Tudo isso serve para colocar os elementos mais pornográficos do longa de Yamatoya em um contexto que torna sua ‘sexualidade’ tão problemática para o espectador quanto possível. Por outro lado, o enredo de vingança do filme e o tiroteio violento é constantemente sexualizado, com os revólveres Calibre .38 de Sho e balas ‘dumdum’ expressamente investidos com associações fálicas/eróticas durante a sua longa cena num quarto de hotel com a prostituta Mina (Miki Watari).

São mostrados os discos para foder e para matar como sendo dois lados da mesma moeda. Sexo e violência sempre vendem no cinema, claro, mas o seu acoplamento é raramente apresentado com uma introspecção tão desconfortável como uma marca de desejos masculinos expressamente iludidos.

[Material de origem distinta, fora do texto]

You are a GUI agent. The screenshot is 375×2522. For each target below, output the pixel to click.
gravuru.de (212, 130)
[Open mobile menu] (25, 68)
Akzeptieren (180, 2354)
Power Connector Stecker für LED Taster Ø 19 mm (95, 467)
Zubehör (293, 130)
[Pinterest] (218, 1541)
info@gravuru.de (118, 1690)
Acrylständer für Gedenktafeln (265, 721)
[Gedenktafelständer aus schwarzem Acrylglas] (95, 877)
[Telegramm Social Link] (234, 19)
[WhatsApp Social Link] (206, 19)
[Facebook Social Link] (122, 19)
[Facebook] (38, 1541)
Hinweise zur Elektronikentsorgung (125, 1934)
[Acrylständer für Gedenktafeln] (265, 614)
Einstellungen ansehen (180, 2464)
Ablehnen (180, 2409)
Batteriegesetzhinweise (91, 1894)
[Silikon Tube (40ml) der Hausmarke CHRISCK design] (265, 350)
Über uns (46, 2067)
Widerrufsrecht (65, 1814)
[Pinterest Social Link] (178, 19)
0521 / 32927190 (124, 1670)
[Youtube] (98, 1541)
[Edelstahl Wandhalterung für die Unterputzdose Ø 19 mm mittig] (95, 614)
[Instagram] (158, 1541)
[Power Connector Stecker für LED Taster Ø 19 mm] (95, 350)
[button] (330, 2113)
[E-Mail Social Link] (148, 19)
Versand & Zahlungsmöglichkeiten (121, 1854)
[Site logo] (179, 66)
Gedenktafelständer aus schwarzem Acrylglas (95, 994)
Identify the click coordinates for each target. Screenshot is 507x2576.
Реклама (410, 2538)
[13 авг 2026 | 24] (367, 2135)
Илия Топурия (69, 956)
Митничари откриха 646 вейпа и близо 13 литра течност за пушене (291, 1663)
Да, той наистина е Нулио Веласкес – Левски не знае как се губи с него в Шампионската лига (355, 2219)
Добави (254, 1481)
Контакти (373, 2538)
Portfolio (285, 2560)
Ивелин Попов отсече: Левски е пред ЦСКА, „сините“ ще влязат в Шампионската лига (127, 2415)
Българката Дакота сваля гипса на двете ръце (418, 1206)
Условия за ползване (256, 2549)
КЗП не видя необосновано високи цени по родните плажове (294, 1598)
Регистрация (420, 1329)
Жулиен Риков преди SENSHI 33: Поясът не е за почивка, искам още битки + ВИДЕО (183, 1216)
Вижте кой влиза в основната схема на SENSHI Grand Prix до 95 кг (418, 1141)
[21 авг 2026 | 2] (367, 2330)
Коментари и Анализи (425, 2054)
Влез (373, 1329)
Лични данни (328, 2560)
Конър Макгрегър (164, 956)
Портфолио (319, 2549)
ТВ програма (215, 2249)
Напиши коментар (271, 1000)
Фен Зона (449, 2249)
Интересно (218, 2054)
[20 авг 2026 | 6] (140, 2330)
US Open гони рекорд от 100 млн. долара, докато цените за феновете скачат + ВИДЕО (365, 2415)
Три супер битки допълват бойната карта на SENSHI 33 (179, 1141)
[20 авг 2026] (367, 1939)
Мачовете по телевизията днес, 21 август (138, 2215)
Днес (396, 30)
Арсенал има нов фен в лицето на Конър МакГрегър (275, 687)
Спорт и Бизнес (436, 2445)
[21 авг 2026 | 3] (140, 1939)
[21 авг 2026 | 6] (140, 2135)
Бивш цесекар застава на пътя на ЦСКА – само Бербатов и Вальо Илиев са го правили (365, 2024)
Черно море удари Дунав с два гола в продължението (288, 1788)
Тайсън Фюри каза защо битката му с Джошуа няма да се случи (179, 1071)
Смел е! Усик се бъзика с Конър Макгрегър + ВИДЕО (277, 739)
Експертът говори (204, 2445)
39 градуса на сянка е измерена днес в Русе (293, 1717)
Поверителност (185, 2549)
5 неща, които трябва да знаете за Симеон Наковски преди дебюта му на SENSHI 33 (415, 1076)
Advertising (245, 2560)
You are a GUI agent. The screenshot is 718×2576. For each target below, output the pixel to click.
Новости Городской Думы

“Tens dormido?”, Naka tinha perguntado a Sho mais cedo. “Acorda, abre os olhos”, Sho dirá o inconsciente Rie, deitado como um coxear e sem vida como uma boneca. “Sonhei com este dia durante cinco anos”, Sho informa Ku no seu confronto final. De fato, há uma qualidade onírica para a Boneca de Sexo Inflável do Desperdício, já que o cenário de vingança de sua segunda metade joga com toda a irracionalidade de um sonho.

No final, esses eventos ecoantes, identidades borradas e trajetórias em loop são expostos como impulsos masculinos errantes presos em uma circularidade sem fim, e podemos finalmente ver a madeira para as árvores. Não deve ser nenhuma surpresa que Yamatoya, dirigindo a partir de seu próprio roteiro aqui, tenha anteriormente ajudado a escrever o igualmente surrealista e abstrato take on hitmen de Seijun Suzuki, Branded to Kill, um filme que Yamatoya reimaginaria mais tarde extravagantemente em cor-de-rosa como Trapped in Lust.

A pontuação discordante do pianista de jazz Yosuke Yamashita e os saltos selvagens do editor Shogo Sakurai entre diferentes épocas e realidades, tudo somado ao impacto desorientador de um mundo cinematográfico onde tudo está fora de moda e de pesadelo, e onde a violenta agitação de um herói é menos uma busca direta de justiça do que uma tentativa efêmera de escapar de seu próprio fracasso e impotência.

“Hora de acordar”. Sho diz perto do fim da Boneca do Sexo Inflável do Deserto, pouco percebendo, até que seja tarde demais, que ele mesmo está apenas sonhando acordado em uma viagem do ego decorada com os bonecos de showroom de sua imaginação fragmentada. Como tal, este é um filme que desconstrói constantemente o seu próprio mobiliário, revelando os limites exteriores do cinema cor-de-rosa do Japão.

Inflatable Sex Doll of the Wasteland, remasterizado em 4K a partir da última impressão positiva de 35mm restante, é lançado juntamente com Masao Adachi e Haruhiko Arai’s Gushing Prayer como parte dos filmes Pink Films Vol 1 da Third Window Film & 2 em DVD e Blu-ray Dual-Format, 16 de Março.